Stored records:

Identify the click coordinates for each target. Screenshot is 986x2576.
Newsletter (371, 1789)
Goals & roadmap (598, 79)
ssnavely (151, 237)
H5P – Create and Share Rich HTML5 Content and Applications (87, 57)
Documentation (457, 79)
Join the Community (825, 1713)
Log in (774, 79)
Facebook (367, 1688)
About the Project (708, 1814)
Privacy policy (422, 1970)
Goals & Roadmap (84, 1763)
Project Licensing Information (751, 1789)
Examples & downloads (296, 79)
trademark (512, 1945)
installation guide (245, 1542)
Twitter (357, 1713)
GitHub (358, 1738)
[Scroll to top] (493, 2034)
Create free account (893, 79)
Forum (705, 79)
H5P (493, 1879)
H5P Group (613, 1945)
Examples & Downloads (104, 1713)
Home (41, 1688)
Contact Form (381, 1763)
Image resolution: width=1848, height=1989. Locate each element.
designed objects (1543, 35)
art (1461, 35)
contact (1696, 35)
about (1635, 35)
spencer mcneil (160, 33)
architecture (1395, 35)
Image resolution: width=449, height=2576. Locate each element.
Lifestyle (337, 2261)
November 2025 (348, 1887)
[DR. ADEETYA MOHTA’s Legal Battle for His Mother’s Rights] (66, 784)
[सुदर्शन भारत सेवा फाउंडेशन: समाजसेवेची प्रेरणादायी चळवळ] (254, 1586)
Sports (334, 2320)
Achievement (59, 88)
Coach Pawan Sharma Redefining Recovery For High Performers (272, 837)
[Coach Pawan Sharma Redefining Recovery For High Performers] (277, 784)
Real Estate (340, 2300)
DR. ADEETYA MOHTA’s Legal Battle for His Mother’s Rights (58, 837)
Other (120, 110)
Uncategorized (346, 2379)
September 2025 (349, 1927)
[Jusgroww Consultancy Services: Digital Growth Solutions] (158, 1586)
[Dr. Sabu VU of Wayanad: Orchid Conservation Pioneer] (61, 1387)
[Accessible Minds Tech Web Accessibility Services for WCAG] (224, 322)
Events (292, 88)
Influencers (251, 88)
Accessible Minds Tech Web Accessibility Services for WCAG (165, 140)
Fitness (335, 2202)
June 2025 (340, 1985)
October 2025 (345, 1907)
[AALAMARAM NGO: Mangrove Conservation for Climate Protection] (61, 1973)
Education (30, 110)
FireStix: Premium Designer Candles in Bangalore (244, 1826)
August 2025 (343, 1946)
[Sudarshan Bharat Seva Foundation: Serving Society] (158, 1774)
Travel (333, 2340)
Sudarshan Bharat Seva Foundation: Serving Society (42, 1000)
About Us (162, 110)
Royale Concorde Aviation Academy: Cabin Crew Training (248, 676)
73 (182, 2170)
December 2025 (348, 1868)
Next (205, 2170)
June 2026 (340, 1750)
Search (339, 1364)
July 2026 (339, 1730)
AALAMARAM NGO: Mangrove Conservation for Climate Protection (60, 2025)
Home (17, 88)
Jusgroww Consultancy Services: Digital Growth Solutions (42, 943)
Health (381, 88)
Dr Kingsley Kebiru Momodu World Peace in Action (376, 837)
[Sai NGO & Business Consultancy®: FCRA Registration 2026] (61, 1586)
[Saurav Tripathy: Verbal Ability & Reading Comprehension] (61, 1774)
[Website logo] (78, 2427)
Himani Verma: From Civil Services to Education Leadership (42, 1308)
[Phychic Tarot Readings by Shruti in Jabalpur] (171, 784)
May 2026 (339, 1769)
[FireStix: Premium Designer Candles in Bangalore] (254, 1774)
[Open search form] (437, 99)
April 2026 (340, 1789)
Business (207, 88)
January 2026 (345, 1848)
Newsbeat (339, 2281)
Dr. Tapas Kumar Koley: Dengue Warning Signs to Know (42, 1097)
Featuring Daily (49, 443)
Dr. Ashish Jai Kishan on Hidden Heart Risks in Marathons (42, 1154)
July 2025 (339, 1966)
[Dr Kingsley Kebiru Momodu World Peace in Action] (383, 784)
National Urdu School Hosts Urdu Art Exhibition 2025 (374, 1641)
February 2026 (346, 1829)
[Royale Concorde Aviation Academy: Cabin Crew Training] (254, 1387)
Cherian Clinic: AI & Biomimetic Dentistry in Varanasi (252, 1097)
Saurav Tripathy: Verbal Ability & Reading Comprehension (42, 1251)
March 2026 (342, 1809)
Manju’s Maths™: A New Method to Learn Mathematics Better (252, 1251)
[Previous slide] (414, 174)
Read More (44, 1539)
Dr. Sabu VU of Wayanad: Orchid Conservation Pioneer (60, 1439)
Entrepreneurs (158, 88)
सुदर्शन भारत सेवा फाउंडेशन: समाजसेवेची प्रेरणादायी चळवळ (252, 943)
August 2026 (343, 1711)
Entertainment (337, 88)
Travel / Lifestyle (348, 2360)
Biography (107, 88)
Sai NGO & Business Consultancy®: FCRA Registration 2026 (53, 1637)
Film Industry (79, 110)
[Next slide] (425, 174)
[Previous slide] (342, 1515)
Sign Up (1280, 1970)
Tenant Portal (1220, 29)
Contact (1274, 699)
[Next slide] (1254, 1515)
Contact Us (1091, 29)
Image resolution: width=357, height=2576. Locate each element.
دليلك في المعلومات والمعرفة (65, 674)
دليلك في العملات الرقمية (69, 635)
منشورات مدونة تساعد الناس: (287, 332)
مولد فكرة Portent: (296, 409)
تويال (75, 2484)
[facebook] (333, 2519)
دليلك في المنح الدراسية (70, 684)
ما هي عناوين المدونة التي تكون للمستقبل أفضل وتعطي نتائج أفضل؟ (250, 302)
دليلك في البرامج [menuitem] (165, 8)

■ WHAT THE EXERCISE ASKS: Set the entries down again exactly, beginning with their first line and ending with the line that contains "Achievement (59, 88)"; omit all other lines.

■ EXPECTED ANSWER:
Identify the click coordinates for each target. Screenshot is 986x2576.
Newsletter (371, 1789)
Goals & roadmap (598, 79)
ssnavely (151, 237)
H5P – Create and Share Rich HTML5 Content and Applications (87, 57)
Documentation (457, 79)
Join the Community (825, 1713)
Log in (774, 79)
Facebook (367, 1688)
About the Project (708, 1814)
Privacy policy (422, 1970)
Goals & Roadmap (84, 1763)
Project Licensing Information (751, 1789)
Examples & downloads (296, 79)
trademark (512, 1945)
installation guide (245, 1542)
Twitter (357, 1713)
GitHub (358, 1738)
[Scroll to top] (493, 2034)
Create free account (893, 79)
Forum (705, 79)
H5P (493, 1879)
H5P Group (613, 1945)
Examples & Downloads (104, 1713)
Home (41, 1688)
Contact Form (381, 1763)
Image resolution: width=1848, height=1989. Locate each element.
designed objects (1543, 35)
art (1461, 35)
contact (1696, 35)
about (1635, 35)
spencer mcneil (160, 33)
architecture (1395, 35)
Image resolution: width=449, height=2576. Locate each element.
Lifestyle (337, 2261)
November 2025 (348, 1887)
[DR. ADEETYA MOHTA’s Legal Battle for His Mother’s Rights] (66, 784)
[सुदर्शन भारत सेवा फाउंडेशन: समाजसेवेची प्रेरणादायी चळवळ] (254, 1586)
Sports (334, 2320)
Achievement (59, 88)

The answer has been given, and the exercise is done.